WORK ITEM ->
Copy every line from the records that holds the word "checkbox".
───── DATA LISTING
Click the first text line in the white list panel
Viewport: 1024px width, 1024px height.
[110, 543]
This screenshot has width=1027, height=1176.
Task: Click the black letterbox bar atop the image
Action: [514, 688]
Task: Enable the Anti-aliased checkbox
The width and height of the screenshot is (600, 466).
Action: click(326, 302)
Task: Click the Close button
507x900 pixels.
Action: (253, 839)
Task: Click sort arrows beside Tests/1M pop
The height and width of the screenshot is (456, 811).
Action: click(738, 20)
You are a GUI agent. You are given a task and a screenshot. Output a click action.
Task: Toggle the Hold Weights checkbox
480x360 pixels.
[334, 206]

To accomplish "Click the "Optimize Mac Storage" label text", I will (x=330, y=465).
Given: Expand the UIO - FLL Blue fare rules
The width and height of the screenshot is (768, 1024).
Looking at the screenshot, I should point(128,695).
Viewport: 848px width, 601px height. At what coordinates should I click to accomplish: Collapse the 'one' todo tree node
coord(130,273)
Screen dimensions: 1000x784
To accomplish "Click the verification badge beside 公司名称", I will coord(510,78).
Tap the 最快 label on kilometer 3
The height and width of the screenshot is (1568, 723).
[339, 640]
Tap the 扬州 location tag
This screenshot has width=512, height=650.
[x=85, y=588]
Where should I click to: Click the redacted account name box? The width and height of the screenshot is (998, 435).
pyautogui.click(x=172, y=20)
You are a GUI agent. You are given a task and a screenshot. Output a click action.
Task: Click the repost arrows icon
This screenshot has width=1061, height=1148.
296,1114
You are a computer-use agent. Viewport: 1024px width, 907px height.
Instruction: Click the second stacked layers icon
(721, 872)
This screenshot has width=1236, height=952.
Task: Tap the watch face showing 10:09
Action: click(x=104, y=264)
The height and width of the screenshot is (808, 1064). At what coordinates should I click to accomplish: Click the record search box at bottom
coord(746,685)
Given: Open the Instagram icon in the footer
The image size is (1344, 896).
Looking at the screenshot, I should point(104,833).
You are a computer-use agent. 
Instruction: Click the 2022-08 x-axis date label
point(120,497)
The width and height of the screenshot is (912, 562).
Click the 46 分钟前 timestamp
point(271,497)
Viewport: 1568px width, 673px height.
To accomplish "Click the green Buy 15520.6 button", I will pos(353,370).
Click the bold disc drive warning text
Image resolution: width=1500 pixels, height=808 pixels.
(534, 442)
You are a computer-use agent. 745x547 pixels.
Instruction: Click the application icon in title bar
──────────
EXPECTED OUTPUT ->
Task: Enable the Anti-aliased checkbox
Task: Toggle the Hold Weights checkbox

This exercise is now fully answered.